Provided text:
# world record ghost pepper eating



## jsdspif (Aug 3, 2009)

This is kind of my response to the habanero abt's . I read about it in my local paper when it first occured . If the link doesn't work just google the title of the thread . What I think is weird about hot stuff is some people can eat it without too much problem . I like spicy but I got some habanero potato chips some where and just one and my mouth was on fire so I gave them to a co worker that can "take the heat" and he had no problem with them . Another person that lives near my cousin ate a couple of habaneros my cousin grew and didn't even flinch but my cousin said he put about half of one into a pot of chili and it was so hot he had to make another pot of chili to dilute the first pot . So some people don't seem to have a problem with the heat . The story and video I've linked to is a case in point . I think everyone will enjoy it . My apologies if it's a repost .  Heres' the link


http://news.bbc.co.uk/2/hi/south_asia/7993925.stm


----------



## the iceman (Aug 3, 2009)

Yikes!!!

This is the part that gets me... I like things hot too. To me, its not good until you start sweating. 

When I was younger I had a couple of brothers from Minnesota working for me. We went for lunch at Taco Hell once & I got the hottest "hot" sauce they offered in an attempt to give the food some flavor. The Brothers got the mildest sauce and... they just about died. I couldn't believe it. I just started to laugh my ass off.


----------



## alx (Aug 4, 2009)

Holy smoke.

I was perty sensitive years ago, but cutting and dehydrating hot peppers has made me perty tolerant.Got some green jap powder in the eye yesterday-that eye was shut for 5 minutes-ouch


----------



## fire it up (Aug 4, 2009)

Saw that lady from a video on youtube a while ago, not with Ramsey but she was eating tons of the bhuts and rubbing them in her eyes.
I tried growing them this year but none of them wanted to germinate, good thing because for the most part here in Jersey the hottest day time temp would barely be enough for the bhuts to survive, not to mention 66 degrees at night would have killed them.

One time I ordered some Dave's Dragon Dust that is a blend of habaneros, chipotle, bhut jolokias and a few other peppers and it was amazing.
Still have about 30 bhut jolokia seeds, hopefully next year they will grow better.


----------



## beer-b-q (Aug 4, 2009)

Tolerances to the heat builds the more and more often you eat hot peppers.  if you stop eating them for a while, what once didn't seem hot will.

I eat hot peppers daily but still wouldn't even try a bhut jolokia aka Ghost Chilie aka Naga Jolokia 800,000 ~ 1,041,000. That would be insane.


----------



## papoo (Aug 6, 2009)

That's hilarious. I love hysterically hot food. I have pureed habaneros on my wings, but ghost chilies for some reason are just a whole new level. 

The smearing in the eye gag is a bit odd, though!

Takes all kinds, I guess!


----------

Data listing:
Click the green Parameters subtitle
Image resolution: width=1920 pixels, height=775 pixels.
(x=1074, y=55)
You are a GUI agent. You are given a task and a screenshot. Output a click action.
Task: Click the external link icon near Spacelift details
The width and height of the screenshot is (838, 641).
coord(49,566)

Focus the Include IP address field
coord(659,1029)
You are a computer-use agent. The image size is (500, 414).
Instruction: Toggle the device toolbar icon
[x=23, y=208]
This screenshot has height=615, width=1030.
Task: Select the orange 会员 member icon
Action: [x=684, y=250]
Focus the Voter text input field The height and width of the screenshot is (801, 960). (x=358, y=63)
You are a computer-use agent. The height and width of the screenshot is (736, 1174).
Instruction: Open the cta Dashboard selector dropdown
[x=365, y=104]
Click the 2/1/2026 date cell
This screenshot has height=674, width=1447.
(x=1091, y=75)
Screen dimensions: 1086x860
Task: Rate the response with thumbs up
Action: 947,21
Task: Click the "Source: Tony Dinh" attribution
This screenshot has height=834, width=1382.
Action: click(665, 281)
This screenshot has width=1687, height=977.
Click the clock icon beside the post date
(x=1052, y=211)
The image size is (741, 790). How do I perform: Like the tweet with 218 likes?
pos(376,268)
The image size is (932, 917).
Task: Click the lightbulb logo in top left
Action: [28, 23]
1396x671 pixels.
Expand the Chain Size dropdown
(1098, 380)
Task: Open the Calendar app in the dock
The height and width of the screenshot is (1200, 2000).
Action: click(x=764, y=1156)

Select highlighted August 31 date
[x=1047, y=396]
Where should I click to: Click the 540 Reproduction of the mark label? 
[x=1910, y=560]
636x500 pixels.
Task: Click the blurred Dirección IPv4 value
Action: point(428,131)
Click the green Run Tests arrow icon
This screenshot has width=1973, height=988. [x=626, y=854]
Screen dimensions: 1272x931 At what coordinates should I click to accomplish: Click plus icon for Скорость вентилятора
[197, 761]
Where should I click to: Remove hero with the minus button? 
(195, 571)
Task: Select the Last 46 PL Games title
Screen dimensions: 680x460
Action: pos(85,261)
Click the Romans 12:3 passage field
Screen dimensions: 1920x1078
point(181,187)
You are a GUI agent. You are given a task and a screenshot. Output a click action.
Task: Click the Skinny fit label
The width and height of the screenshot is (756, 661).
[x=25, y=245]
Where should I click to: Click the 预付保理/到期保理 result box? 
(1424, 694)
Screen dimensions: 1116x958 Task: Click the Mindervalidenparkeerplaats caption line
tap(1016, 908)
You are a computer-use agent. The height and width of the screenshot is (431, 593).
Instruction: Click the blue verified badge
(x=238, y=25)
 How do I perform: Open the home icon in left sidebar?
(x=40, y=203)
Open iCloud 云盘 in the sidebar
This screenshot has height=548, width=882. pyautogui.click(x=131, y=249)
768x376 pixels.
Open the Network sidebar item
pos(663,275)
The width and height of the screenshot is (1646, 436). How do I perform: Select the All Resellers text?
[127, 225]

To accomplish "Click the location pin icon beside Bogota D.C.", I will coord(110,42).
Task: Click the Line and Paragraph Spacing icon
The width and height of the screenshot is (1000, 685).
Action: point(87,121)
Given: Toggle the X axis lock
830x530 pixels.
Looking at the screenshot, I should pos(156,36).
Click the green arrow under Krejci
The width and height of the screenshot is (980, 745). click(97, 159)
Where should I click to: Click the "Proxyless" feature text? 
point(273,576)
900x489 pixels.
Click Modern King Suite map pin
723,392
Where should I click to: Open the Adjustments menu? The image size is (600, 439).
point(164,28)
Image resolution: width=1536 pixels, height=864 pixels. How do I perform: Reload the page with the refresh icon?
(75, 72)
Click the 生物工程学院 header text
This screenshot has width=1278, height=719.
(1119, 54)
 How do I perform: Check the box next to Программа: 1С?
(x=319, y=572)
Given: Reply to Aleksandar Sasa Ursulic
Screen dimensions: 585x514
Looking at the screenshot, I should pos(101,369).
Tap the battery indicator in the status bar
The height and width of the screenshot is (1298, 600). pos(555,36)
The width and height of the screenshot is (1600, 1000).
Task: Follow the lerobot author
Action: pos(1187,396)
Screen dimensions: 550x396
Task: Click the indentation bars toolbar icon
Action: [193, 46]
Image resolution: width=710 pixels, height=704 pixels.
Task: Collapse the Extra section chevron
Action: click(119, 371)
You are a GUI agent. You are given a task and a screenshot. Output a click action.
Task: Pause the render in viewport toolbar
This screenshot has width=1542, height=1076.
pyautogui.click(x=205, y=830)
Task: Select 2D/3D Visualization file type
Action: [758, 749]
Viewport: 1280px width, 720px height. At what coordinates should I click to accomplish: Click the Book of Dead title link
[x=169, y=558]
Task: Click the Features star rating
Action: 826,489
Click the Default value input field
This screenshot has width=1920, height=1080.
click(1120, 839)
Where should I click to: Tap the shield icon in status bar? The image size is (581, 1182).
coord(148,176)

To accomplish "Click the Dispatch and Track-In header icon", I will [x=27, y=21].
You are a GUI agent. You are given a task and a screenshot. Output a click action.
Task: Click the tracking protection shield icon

List of tasks:
a - In the ghost pepper thread, why does the poster who tried growing bhuts call it a "good thing" that none of the seeds germinated? Answer in one to three sentences.
b - Render this sentence from the ghost pepper thread in Spanish: "Still have about 30 bhut jolokia seeds, hopefully next year they will grow better."
c - Print the stretch of the ghost pepper thread from "Holy smoke." through "have killed them.".
The records were taken from a separate source.

Responses for each task:
a - According to the poster, even the hottest daytime temperatures in Jersey would barely be enough for the bhuts to survive. Nights of 66 degrees would have killed them.

b - Todavía tengo unas 30 semillas de bhut jolokia; ojalá el año que viene crezcan mejor.

c -
Holy smoke.

I was perty sensitive years ago, but cutting and dehydrating hot peppers has made me perty tolerant.Got some green jap powder in the eye yesterday-that eye was shut for 5 minutes-ouch


----------



## fire it up (Aug 4, 2009)

Saw that lady from a video on youtube a while ago, not with Ramsey but she was eating tons of the bhuts and rubbing them in her eyes.
I tried growing them this year but none of them wanted to germinate, good thing because for the most part here in Jersey the hottest day time temp would barely be enough for the bhuts to survive, not to mention 66 degrees at night would have killed them.